Mastering hping3: Advanced Techniques for Firewall Bypassing and Deep Network Diagnostics on Linux

Network tutorial - IT technology blog
Network tutorial - IT technology blog

When the Ping Command Becomes a ‘Liar’

We’ve all been there: a website loads perfectly, but pinging the server results in nothing but “Request timeout”. I once dealt with this headache while managing a Datacenter cluster for a startup. The system’s firewall had been configured to block all ICMP packets to hide from network scans.

Relying solely on ping or traceroute at this point will only leave you more confused. That’s why I always keep hping3 in my toolkit.
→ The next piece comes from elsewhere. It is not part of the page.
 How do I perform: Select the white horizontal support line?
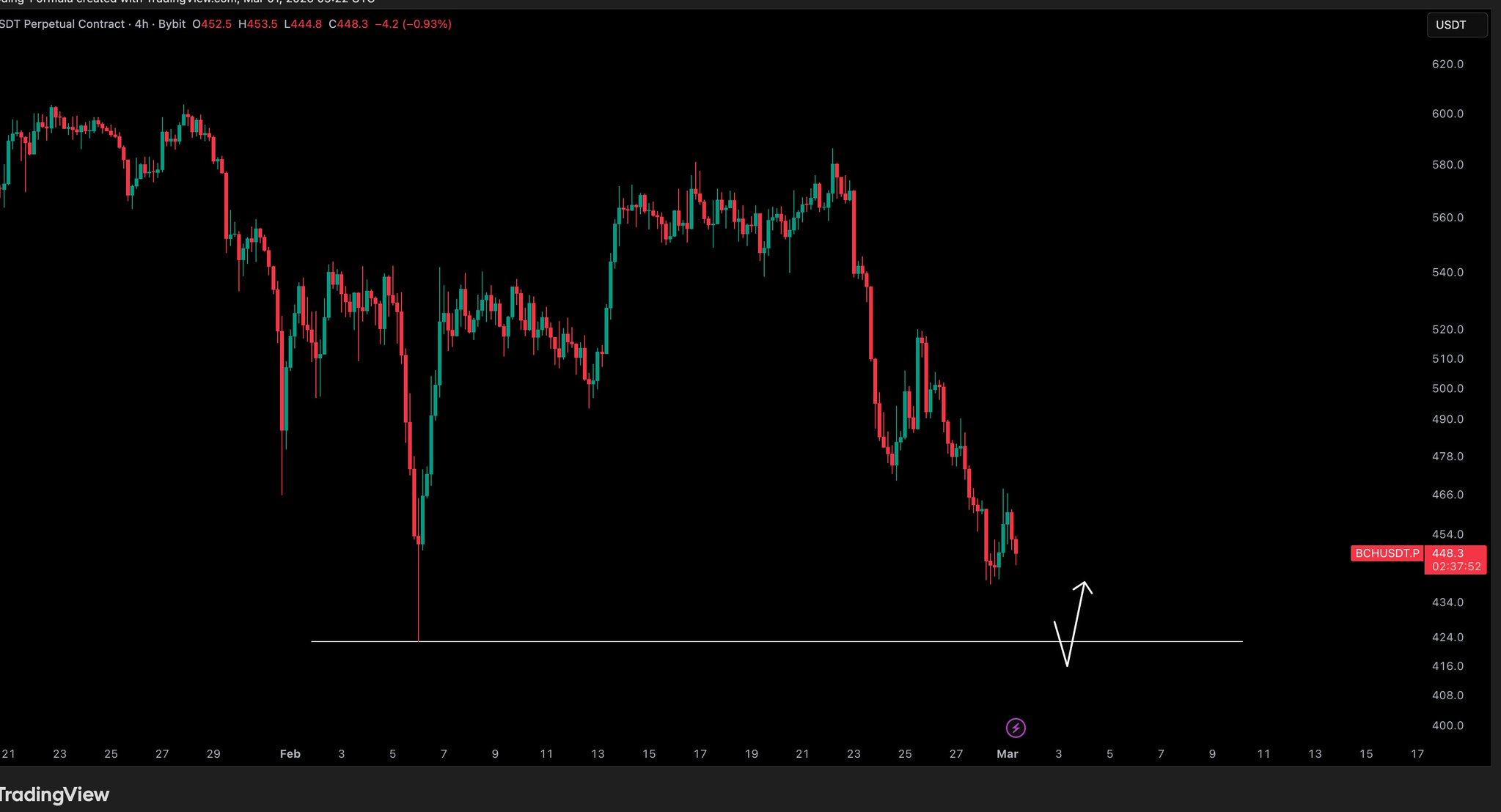point(733,641)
It’s not just for connectivity checks; it’s a powerful “packet crafter.” You can simulate various types of traffic to see how the system truly reacts.

hping3: The Swiss Army Knife of Networking

While nmap excels at port scanning and tcpdump is great for packet capturing, hping3 sits right in the middle. It allows you to manually craft TCP, UDP, or ICMP packets with custom flags like SYN, ACK, FIN, or RST.

The most valuable aspect of hping3 is its ability to probe firewalls in extreme detail. You can send a SYN packet to port 80 to check access even when ICMP is banned. For me, hping3 is the fastest way to verify if a new firewall rule is “blocking too much by mistake.”

Installing hping3 in 30 Seconds

Most Linux repositories have this tool available. Simply run the command corresponding to your distribution:

# Debian, Ubuntu, Kali Linux
sudo apt update && sudo apt install hping3 -y

# RHEL, CentOS, Fedora
sudo yum install hping3

Note: Since hping3 interacts deeply with the network layer to create raw sockets, you must use sudo privileges.

5 Real-World hping3 Techniques You Need to Know

1. TCP Ping: Piercing Through the ICMP Wall

When traditional ping is blocked, use TCP Ping. Instead of sending ICMP, we send a TCP SYN packet to an open port (like port 80 or 443). If we get a response, the connection is alive.

sudo hping3 -S -p 80 1.1.1.1
  • -S: Sends a packet with the SYN flag.
  • -p 80: Targets port 80.

Look for the flags=SA (SYN-ACK) in the output. It confirms the port is open and ready for connection.

2. Stealth Port Scanning

Although nmap is popular, hping3 offers a different level of granularity. You can test how a firewall handles unusual packets. For example, scanning a port range from 80 to 100 using SYN packets:

sudo hping3 -8 80-100 -S 192.168.1.10

If you receive flags=RA (RST-ACK), the port is closed but the firewall allowed the packet through. If there is total silence (timeout), the firewall has silently “dropped” your packet.

3. Measuring Real-World Service Latency

In a Datacenter, ICMP packets are often assigned low priority, leading to inaccurate ping results. I often use hping3 to measure the latency of the actual service port:

sudo hping3 -c 10 -S -p 443 google.com

The rtt result here is the actual time a user waits when initiating an HTTPS connection (Port 443).

4. Traceroute via TCP SYN

Have you ever seen traceroute return nothing but asterisks * * *? That’s because intermediate hops are blocking UDP/ICMP. Try using TCP SYN to “see through” them:

sudo hping3 --traceroute -V -S -p 80 8.8.8.8

This method helps you identify exactly which router along the path is causing the bottleneck.

5. Stress Testing (Load Testing)

This is a powerful but sensitive feature. I often use it to test the responsiveness of anti-DDoS systems at work. Warning: Only run this command on systems you own.

sudo hping3 -S -p 80 --flood 192.168.1.10

The --flood parameter sends packets as fast as possible without waiting for responses. This command helps verify if SYN Cookies on the firewall automatically activate during an attack.

Understanding the Return Flags

When running hping3, focus on the flags column:

  • SA (SYN-ACK): The port is open, come on in.
  • RA (RST-ACK): The port is closed, but the host responded.
  • A (ACK): Often encountered when probing stateful firewalls.
  • No response: The packet was “dropped” (discarded) by the firewall.

A Real-World Story: The Nightmare MTU Bug

I once debugged an issue with an accounting server: Ping worked fine, but web access was incredibly slow and intermittent. After using hping3 to send packets of varying sizes (the -d flag), I discovered an old switch that failed when processing packets larger than 1400 bytes. If I had only used default ping, I might have spent a week replacing perfectly good cables.

Conclusion

hping3 isn’t a tool you’ll use every day. But when complex network issues arise, it provides the “hard evidence” you need when working with infrastructure teams. Try experimenting with it in a lab environment; you’ll understand network protocols more deeply than any textbook could teach you.